Today I was planning to start talking about my photography library, not that is very vast but I’m proud of it and it’s my source of inspiration plus I’m not reading too much lately…
Instead I though it was the perfect day (week) to talk about this book, because I’ve been thinking about it lately and because of our (Marta’s, Bea’s and mine) adventure this week (which I’ll talk about later)
The Lonely londoners (written by Sam Selvon) was one of my favourite books when I was studying in the University. It caught my attention first because I had a little tiny worrying obsession with that city (don’t worry, I’m cured now) and afterwards because it draw the profile of what later on I’m very interested in: the individual, the relation of the individual with the other, the acceptance and the struggle to be who you want to be or who you really are. And this book is the struggle of Moses and Galahad, two boys from Trinidad who go to their motherland to make a living the first half of the 20th Cenury. But nothing is like what they thought it’d be, they are but two boys from Trinidad and like Moses says
“Nobody in London does really accept you. They tolerate you, yes, but you can’t go in their house and eat or sit down and talk”
The lonely londoners does not only apply to them… walking the streets lonely, with no real friends or people; but also to the real londoners, London people watching from inside, through their windows, keeping themselves isolated from the outside, with windows, manners… etc.
“The changing of the seasons, the cold slicing winds, the falling leaves, sunlight on green grass, snow on the land, London particular. Oh what it is and where it is and why it is, no one knows, but to have said: “I walked on Waterloo Bridge,” “I rendezvoused at Charing Cross,” “Piccadilly Circus is my playground,” to say these things, to have lived these things, to have lived in the great city of London, centre of the world. To one day lean against the wind walking up the Bayswater Road (destination unknown), to see the leaves swirl and dance and spin on the pavement (sight unseeing), to write a casual letter home beginning: “Last night in Trafalgar Square…”
What is it that a city have, that any place in the world have, that you get so much to like it you wouldn’t leave it for anywhere else?”
What each place means to you depends on who you are there, what’s the person you build in that place. It’s not only a matter of “place”… each city is a city with its walls and people… people’s character may help to help you feel more or less comfortable or even to understand some parts of you. Each place will be a memory and a role.
I had the chance to see London again, and it was pretty different to the one that 19 year old girl lived in.
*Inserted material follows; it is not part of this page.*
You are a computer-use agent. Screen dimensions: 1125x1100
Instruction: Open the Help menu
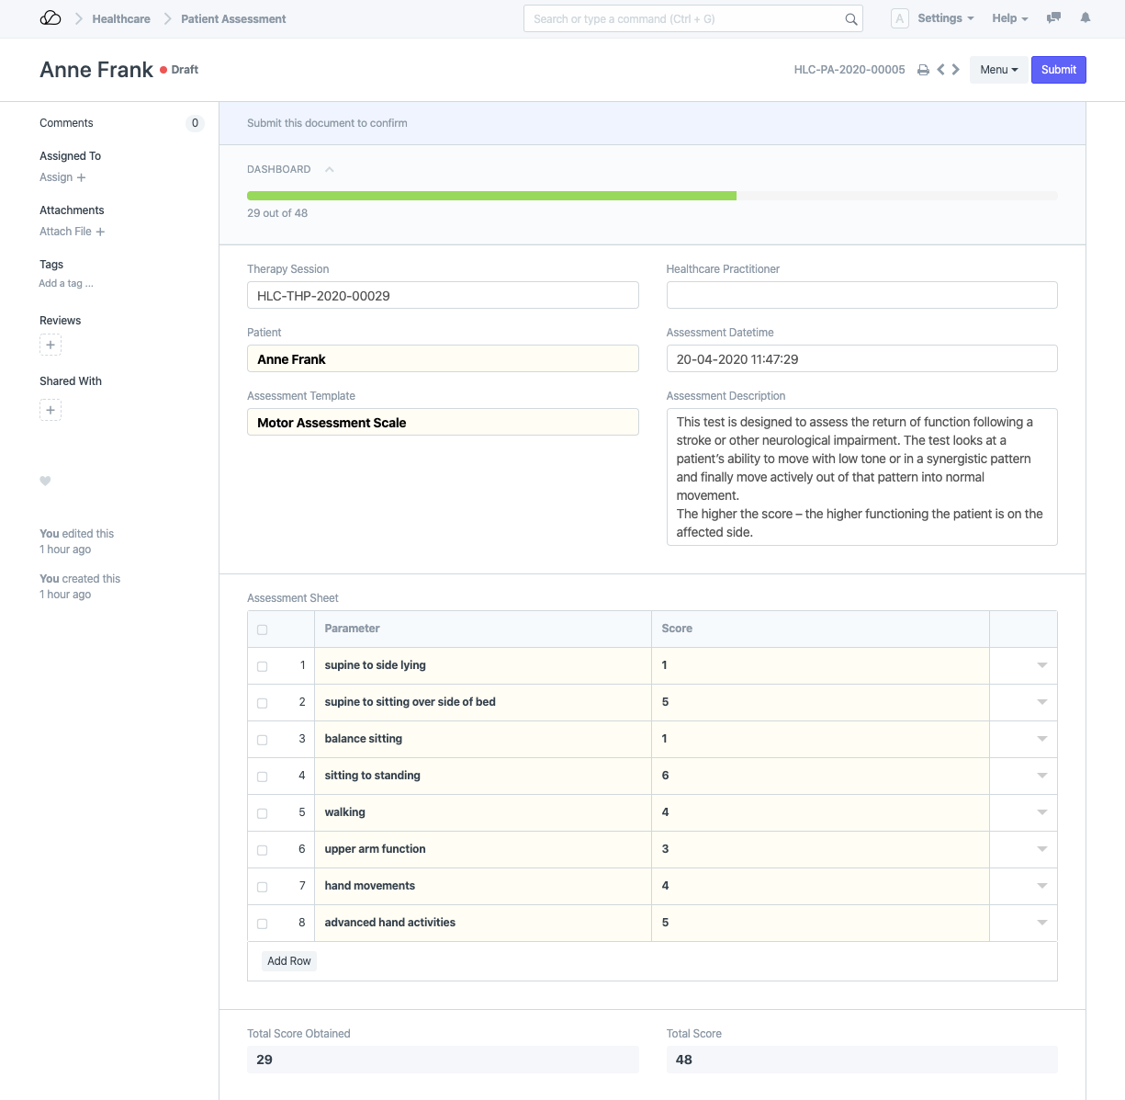1009,18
I have my memories and they are different to the streets I walked these days.
It’s been an interesting experience, going to London for only 16 hours (which is silly because I once went for only 9 hours when I was living in Bristol!) from Barcelona. Meeting Marta and sharing those happy moments with her… that was the best part of the whole trip and I really enjoy when I look at the person next to me and I see her/him enjoying, being truly happy.